Sunday, July 02, 2006

A Letter of Apology

Dear SP,

I owe you an apology: I had taken a decision which involved you without giving you, or myself for that matter, the consideration that was due. Would I that I could change my decision as easily as I had changed my mind! Now, however, things have reached a point where they are irreversible, and I know your word of honour is as unshakable as the strength of my decisions were fickle.

Apologies are merely words, sometimes backed my sincere emotions, that rarely have the power to undo things that were done in a moment of anger, thoughtlessness, grief. Then why do I write this? It is with the hope that you'll read these lines sometime in the future when the scars that I have caused you have either disappeared completely, or have at least ceased to give you any more pain.

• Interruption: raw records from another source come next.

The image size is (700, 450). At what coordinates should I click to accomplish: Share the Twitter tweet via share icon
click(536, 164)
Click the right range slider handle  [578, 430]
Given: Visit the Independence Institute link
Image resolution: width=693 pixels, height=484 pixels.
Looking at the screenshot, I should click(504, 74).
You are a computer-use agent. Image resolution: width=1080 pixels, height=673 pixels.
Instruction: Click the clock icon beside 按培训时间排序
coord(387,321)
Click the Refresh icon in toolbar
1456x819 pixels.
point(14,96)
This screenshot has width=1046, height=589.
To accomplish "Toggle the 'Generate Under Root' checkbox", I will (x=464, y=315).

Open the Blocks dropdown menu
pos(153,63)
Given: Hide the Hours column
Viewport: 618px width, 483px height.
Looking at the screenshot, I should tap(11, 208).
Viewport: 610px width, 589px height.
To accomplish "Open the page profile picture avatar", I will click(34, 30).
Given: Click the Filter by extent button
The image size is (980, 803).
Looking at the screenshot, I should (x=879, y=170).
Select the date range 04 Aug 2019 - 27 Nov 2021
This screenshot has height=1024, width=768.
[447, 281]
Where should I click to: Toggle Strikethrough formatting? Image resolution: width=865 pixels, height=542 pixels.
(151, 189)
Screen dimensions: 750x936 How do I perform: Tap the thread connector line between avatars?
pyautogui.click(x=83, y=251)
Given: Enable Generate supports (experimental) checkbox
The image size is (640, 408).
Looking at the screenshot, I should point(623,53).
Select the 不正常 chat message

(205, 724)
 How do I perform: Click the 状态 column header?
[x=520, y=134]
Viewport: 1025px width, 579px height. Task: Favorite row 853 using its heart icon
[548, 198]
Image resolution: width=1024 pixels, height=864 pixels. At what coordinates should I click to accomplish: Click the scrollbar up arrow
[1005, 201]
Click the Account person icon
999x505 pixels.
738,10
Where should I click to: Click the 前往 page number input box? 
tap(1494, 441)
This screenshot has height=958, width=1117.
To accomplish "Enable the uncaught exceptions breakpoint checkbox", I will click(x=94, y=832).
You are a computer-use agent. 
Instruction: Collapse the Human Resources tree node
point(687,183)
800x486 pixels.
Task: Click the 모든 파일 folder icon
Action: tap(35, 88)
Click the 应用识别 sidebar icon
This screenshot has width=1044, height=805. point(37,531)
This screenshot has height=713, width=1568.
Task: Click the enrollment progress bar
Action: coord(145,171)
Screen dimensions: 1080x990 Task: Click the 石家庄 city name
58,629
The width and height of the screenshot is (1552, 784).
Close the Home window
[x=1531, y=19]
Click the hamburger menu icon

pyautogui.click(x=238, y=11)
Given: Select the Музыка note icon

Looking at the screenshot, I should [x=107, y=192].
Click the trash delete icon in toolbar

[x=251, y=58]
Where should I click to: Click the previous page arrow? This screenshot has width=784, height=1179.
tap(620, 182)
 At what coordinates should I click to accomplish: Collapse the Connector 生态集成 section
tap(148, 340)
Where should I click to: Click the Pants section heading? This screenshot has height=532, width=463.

You remarked more than once that I didn't have the guts to stand up for what I wanted. You also said that my "slow approach" would cost me something very valuable. You were right on both counts. I should have given them a chance to see how happy things would have been, and how easily they would have been able to cope with changes. I should have had more faith in myself and you. Now, when things have gone out of my hands, I realise the value of things that are no longer mine.

Sometimes, just sometimes, apologies can reopen doors, and people are given another chance to redeem themselves. I will remain hopeful that such a chance comes my way.

Love.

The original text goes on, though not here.